An intellectual disability assessment can be completed at any stage of life. At The Edinburgh Practice we carry out intellectual disability assessments for children, young people and adults. Although receiving a diagnosis may be a difficult and emotional experience it can be a positive first step and allow you to access the care and support that you need to live a fulfilling life in the future.
What is an Intellectual Disability?
Over the years terminology has changed, a learning disability and an intellectual disability are the same thing. An intellectual disability is a lifelong condition where an individual has significantly reduced ability to; understand complex or new information, learn new skills and cope independently. People with an intellectual disability have a significantly reduced intellectual ability and difficulty with everyday activities, for example, organising and planning their day, managing finances, and understanding social relationships. An intellectual disability starts pre-birth or in early childhood and has a lasting impact on development. People with an intellectual disability may require more time and support to learn new information and develop new skills.
The level of support a person needs will depend on the level of their intellectual disability. An intellectual disability can be mild, moderate, severe or profound. Having an intellectual disability is different to a learning difficulty such as dyslexia, as a learning difficulty does not affect general intellectual functioning.
The Assessment Process
The first stage of the assessment will involve meeting with a Psychologist who will gather background information. It is helpful at this early stage to share any relevant information or insights from health and/or care providers who may have discussed the potential of an assessment with you/your child. The next stage will be the cognitive assessment. Our assessment team use the Wechsler intelligence scales. These can be used to provide a full cognitive profile of strengths and difficulties, including; verbal comprehension, visual spatial, fluid reasoning, working memory, processing speed, quantitative reasoning, auditory working memory, non-verbal, general ability (IQ) and cognitive proficiency.
Following this you/your child will meet with an Occupational Therapist who will use a standardised assessment tool alongside clinical interviewing to assess adaptive functioning skills. This will include assessing strengths and difficulties across a variety of activities of daily living, for example, cooking, self-care and getting dressed.
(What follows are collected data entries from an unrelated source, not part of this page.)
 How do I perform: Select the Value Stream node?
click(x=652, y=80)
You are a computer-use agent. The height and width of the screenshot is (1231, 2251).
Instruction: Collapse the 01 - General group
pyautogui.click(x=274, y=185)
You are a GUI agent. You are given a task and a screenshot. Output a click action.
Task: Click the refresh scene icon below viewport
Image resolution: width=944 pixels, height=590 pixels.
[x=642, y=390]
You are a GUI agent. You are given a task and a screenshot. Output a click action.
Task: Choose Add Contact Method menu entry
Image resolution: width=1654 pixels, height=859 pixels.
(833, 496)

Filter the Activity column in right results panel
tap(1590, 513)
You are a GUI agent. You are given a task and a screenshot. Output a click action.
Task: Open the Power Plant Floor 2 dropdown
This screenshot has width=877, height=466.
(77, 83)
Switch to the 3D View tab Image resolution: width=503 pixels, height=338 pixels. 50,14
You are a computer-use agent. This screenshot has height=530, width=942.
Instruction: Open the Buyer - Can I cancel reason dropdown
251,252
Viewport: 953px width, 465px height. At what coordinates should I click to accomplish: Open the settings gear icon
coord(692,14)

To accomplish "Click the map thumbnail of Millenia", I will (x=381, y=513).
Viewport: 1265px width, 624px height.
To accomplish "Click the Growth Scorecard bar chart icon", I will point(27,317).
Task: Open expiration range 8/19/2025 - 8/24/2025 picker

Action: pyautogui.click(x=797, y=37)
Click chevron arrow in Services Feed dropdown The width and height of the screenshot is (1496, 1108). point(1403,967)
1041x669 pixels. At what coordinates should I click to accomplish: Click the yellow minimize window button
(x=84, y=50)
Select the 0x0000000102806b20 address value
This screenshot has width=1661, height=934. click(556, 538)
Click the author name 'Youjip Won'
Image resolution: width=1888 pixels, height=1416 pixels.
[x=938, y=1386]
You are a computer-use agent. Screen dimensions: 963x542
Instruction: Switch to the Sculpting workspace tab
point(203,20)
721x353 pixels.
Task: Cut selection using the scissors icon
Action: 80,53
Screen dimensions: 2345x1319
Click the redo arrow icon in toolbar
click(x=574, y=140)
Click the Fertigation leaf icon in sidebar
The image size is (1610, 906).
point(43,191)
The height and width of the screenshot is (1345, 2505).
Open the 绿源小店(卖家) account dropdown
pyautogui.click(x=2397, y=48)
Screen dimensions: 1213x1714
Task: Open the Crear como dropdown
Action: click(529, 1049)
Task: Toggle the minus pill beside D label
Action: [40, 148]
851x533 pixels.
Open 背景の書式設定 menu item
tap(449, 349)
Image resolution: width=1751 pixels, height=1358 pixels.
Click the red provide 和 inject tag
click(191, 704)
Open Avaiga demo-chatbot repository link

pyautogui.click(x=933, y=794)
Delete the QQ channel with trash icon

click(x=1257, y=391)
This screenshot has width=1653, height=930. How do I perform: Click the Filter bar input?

Information will also be gathered from someone who knows you well. Once all of the above information has been considered our team will meet to discuss the assessment and then arrange a feedback appointment to share the outcome of the assessment with you. At this appointment our Psychologist will share with you whether you meet DSM-5 criteria for an Intellectual Disability. A comprehensive report will be provided following the feedback session which outlines the process and outcome of the assessment.